Crane and Mavranos followed the old man out onto the Marine Avenue sidewalk and matched his slow pace south, back toward the water. Shingled roofs steamed in the sunlight on the houses along the street, even as rain silently made spots on the pavement.
"I haven't held a hand of cards since that game in the Horseshoe in '69," Ozzie said. "I couldn't take the chance on being recognized, and word getting back to you. I was sixty-one years old, with a car and twenty-four thousand dollars and a nine-year-old foster daughter and no skill, no trade."

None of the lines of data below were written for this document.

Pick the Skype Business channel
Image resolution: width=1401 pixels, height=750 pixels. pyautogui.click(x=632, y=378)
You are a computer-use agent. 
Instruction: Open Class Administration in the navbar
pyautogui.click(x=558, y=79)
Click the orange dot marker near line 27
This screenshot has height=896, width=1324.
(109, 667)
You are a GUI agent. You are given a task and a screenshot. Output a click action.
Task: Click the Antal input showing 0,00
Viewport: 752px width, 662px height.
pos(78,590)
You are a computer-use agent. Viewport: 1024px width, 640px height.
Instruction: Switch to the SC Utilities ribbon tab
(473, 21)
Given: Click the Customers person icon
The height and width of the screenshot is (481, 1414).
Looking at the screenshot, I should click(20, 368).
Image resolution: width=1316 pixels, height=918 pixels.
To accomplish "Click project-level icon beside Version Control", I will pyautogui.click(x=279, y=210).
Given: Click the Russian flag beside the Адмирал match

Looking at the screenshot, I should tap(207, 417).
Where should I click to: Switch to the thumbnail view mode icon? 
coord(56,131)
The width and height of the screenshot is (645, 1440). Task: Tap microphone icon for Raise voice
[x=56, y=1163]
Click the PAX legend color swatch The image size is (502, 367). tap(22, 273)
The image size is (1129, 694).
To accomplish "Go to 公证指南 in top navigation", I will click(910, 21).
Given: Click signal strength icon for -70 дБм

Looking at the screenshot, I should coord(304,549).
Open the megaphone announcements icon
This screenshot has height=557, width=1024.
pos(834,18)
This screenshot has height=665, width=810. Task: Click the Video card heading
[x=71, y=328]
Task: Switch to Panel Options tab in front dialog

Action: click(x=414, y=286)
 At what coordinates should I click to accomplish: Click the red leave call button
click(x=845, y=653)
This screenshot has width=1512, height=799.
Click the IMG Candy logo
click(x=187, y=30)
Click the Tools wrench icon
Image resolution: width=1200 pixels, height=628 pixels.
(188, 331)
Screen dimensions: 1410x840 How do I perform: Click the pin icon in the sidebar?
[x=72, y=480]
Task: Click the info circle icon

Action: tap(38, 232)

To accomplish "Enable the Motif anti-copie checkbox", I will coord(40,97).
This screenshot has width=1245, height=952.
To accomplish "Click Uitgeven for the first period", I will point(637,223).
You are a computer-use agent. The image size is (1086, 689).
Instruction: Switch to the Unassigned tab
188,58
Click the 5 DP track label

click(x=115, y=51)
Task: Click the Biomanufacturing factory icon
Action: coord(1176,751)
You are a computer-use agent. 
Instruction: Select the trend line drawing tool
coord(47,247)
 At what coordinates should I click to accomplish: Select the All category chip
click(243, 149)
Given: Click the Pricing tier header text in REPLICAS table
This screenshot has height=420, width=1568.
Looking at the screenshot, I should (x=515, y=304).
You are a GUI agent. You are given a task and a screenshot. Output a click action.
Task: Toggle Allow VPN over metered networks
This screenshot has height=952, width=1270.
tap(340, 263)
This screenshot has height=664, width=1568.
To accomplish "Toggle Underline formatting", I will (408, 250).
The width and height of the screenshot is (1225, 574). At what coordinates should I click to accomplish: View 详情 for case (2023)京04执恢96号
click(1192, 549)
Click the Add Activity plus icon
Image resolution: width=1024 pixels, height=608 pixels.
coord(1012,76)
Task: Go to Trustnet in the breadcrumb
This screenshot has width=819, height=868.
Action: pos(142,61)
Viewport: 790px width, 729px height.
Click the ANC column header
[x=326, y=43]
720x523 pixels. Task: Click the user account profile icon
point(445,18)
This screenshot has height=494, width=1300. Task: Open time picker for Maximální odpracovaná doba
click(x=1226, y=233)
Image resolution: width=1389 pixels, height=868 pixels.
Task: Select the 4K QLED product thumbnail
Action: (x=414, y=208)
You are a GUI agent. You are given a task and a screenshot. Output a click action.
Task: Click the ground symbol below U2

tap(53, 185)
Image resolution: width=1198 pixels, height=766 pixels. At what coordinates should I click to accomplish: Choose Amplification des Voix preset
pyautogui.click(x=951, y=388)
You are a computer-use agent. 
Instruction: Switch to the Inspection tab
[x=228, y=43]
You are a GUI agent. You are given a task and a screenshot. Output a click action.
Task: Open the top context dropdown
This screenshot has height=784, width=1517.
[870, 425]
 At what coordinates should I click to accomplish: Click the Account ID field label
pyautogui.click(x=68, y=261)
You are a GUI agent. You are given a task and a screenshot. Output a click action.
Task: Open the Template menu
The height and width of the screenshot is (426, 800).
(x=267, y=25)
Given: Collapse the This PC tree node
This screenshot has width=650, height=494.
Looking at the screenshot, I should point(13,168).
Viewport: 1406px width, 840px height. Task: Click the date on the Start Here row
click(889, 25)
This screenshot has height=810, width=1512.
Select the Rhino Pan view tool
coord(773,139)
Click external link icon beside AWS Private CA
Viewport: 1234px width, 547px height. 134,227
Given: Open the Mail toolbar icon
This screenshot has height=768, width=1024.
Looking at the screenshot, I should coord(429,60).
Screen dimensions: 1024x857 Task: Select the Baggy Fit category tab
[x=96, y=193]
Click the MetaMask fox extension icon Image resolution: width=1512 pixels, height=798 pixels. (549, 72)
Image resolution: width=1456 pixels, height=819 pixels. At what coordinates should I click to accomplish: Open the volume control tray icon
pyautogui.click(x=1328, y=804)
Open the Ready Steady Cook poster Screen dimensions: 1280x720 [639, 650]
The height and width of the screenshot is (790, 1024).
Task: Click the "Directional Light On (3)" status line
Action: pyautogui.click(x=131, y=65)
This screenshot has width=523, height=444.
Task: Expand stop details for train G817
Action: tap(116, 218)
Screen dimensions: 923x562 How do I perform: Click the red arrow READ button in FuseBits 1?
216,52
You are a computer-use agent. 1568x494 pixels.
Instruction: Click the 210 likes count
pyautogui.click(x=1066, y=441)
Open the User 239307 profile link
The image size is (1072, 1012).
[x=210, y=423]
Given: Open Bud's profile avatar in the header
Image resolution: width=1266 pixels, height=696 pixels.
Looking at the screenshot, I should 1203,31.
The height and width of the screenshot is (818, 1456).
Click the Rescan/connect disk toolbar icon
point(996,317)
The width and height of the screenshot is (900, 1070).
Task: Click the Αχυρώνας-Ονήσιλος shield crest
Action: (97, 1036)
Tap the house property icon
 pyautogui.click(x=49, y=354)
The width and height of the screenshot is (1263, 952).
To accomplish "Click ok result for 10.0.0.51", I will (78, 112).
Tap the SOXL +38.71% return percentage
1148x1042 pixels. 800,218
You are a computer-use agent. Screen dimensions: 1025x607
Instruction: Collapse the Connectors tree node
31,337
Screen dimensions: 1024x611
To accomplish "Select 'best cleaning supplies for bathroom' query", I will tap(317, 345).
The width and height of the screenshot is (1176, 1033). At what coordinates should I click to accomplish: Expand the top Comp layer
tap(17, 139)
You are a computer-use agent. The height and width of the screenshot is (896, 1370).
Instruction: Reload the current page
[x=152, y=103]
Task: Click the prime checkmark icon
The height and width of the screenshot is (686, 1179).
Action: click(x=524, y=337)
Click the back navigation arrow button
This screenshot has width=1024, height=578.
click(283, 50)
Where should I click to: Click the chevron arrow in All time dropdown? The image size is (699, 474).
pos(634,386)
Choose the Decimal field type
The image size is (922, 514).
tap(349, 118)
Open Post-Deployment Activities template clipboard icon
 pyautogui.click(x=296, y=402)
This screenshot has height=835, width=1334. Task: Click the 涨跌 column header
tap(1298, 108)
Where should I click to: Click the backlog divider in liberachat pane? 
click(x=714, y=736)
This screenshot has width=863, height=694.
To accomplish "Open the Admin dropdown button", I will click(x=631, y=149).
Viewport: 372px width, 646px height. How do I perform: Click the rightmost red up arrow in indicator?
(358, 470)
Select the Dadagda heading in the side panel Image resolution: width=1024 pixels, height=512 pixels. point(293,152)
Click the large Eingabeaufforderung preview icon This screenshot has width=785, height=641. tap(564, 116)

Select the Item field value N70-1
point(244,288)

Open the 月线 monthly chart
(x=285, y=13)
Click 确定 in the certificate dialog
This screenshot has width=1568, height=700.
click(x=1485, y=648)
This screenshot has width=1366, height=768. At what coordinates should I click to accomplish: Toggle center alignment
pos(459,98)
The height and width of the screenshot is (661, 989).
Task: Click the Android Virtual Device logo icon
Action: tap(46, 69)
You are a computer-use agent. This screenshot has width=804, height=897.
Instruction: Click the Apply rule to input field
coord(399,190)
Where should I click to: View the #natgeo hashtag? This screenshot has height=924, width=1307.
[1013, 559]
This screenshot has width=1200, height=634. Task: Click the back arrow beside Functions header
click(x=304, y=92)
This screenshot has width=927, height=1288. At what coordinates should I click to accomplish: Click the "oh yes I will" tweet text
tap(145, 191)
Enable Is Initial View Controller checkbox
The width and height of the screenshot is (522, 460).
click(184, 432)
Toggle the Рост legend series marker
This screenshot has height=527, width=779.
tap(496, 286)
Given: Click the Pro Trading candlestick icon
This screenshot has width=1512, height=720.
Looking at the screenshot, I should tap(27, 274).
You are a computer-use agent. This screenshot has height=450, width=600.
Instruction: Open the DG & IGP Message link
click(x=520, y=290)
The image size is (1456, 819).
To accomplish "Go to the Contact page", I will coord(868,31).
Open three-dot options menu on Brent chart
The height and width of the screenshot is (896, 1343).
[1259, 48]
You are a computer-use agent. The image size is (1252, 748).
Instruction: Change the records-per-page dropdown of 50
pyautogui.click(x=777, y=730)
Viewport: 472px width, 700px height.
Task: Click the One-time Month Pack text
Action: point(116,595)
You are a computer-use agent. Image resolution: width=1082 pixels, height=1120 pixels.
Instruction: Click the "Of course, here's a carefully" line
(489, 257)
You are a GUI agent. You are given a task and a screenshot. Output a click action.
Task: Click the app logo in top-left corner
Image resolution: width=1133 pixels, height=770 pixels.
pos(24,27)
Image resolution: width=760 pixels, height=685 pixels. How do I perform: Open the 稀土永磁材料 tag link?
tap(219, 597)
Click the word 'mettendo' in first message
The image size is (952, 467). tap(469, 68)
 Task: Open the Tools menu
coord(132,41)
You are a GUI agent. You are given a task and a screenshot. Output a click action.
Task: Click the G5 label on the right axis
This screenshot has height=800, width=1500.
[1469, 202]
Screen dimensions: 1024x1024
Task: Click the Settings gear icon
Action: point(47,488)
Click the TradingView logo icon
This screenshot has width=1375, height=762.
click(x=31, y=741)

Crane had started to say something, and Ozzie waved him to silence. "You already said you're sorry," the old man went on, "and it was a long time ago. Anyway, she and I went somewhere a person can live cheap, and after a while I got a job—first time in my life—and Diana went to school. I made some good investments, and for these last … say, ten years … I've been comfortable. I know enough about how things work to get help like I had this morning, and if it's only once in a long while, I can even afford it."
Ozzie laughed. "You know what I do for work now? I make ashtrays and coffee mugs and pots, out of clay. I've got a kiln in my back yard. I sell 'em to these boutique-type shops, the kind of place that's mostly for tourists. I've always signed 'em with a fake name. Anytime the demand for 'em gets serious, I stop making 'em for a year or so, 'til people forget they wanted 'em. One time a local paper wanted to do an article on me; I quit making the damn things for about six years after that. Publicity I don't want."
The rain was coming down more steadily now, and the light was fading.
"You ever been in jail, either of you?" Ozzie asked.
Both men nodded.
"Tell you what I hate, that little toilet with no seat, and you got six guys who gotta use it. And I hate the idea of someday maybe living behind a dumpster, wearing four dirty shirts and three pairs of weird old pants at the same time … and the idea of getting seriously beat up, you know, where you can feel stuff breaking inside you and the guys won't stop kicking. And I hate the idea of being in a hospital with catheters and ventilators shoved into me every which way. Bedpans. Bedbaths. Bedsores."
He sighed. "What I like is my house, little old Spanish-style place I live in, all paid off, and my cats and my Louis L'Amour books and my Ballantine scotch and an old Kaywoodie pipe stuffed with Amphora Red cavendish. And I've got all the Benny Goodman and Glenn Miller and Bing Crosby on cassettes."
"That's what you like," said Mavranos softly.
"Right," Ozzie agreed, staring ahead at the water. "Diana I love." His wrinkled old face was wet with rain. "But I wonder … if I can even do anything. Of course, that's my cats and L'Amours and cassettes talking: There's nothing an eighty-two year-old man can do about it—so, sad as it is, stay home, with us."